--- Passage to read ---

Why Keto Matters: Part II


Why Keto Matters: Part II

Why would a company that sells food be talking about fasting? Although our clients not eating seems like it would be bad for our bottom line, it is actually something we encourage people to learn about. What the ketogenic diet offers is a way to eat while obtaining some of the systemic benefits of fasting.

The science of fasting is fascinating, and we have learned a lot from Dr. Jason Fung’s excellent  23-part blog series. Fasting begins when body fat is converted into ketones for energy, and continues for as long as there is adequate body fat. During this phase of ketosis, energy and cognition are still good, which will hopefully give someone enough time to find food.

Starvation only starts when the body runs out of body fat and starts to break down muscle and other vital tissue. Many modern people could fast for weeks before hitting starvation. Don’t try an extended fast at home–there are myriad issues that can arise during fasting and medical monitoring is recommended–but it illustrates that the ketogenic state is a natural one, and you will enter it within three days of ceasing food intake.

Because Western diets contain large amounts of carbohydrate, and the majority of people have steady access to abundant calories, many people have not spent much time in the ketotic state.

The ketogenic diet, which restricts carbohydrates but allows high amounts of fat and moderate amounts of protein, is a way to mimic the effects of fasting while still consuming calories. If you restrict calories on a ketogenic diet, which usually happens naturally (due to the reduction in appetite from having round-the-clock even blood sugar), you will lose weight.

If you consume excess protein, which still triggers a small insulin response, you can gain weight. As bodybuilders know, triggering insulin is the key to getting bigger, and carbohydrates provoke the biggest insulin response.

If you merely consume higher fat while keeping protein adequate on a ketogenic diet, you may stay the same weight. All the extra fat calories you consume will be burned up for energy, with the excess being burned as heat. This is often surprising to people who have been on more typical calorie-restriction diets.

People who think they know everything are a great annoyance to those of us who do.– Isaac Asimov

Calorie-restricted high-carbohydrate diets have been described as trying to drive a car while pumping the gas and the breaks simultaneously.* Carbohydrates raise insulin, which are the “breaks” for weight loss, and calorie restriction is the “gas” that spurs body fat to be used as energy.

--- Data excerpts ---

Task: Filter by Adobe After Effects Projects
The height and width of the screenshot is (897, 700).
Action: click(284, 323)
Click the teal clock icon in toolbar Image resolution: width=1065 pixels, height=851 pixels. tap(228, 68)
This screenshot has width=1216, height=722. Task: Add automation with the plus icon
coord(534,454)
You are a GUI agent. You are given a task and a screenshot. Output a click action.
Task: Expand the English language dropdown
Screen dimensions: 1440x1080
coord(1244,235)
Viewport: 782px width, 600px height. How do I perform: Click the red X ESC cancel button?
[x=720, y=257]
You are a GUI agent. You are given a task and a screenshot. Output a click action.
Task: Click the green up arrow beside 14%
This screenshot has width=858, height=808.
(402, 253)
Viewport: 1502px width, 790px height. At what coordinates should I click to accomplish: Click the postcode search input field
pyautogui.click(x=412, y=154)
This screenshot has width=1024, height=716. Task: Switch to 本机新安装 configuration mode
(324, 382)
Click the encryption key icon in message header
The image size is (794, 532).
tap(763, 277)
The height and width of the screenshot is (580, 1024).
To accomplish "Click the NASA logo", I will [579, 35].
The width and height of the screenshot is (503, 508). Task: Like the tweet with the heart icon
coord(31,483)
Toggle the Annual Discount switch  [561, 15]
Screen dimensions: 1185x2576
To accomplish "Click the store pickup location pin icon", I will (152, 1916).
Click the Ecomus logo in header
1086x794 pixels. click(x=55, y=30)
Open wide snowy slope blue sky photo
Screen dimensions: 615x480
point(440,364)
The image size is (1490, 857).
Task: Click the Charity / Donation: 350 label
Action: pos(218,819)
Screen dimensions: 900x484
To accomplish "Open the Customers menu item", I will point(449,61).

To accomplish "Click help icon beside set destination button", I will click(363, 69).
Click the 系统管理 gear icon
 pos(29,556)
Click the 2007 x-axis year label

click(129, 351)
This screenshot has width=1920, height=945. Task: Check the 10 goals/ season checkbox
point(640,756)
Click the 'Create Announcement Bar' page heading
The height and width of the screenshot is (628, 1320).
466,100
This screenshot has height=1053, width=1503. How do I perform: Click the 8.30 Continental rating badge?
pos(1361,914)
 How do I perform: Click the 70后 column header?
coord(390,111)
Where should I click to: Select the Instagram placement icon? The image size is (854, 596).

---

:: Work order ::
From the article on keto and fasting, list every eating pattern on a ketogenic diet that it links to a weight result, and give the result it states for each.

:: Exercise output ::
- Restricting calories: you will lose weight.
- Consuming excess protein: you can gain weight.
- Consuming higher fat while keeping protein adequate: you may stay the same weight.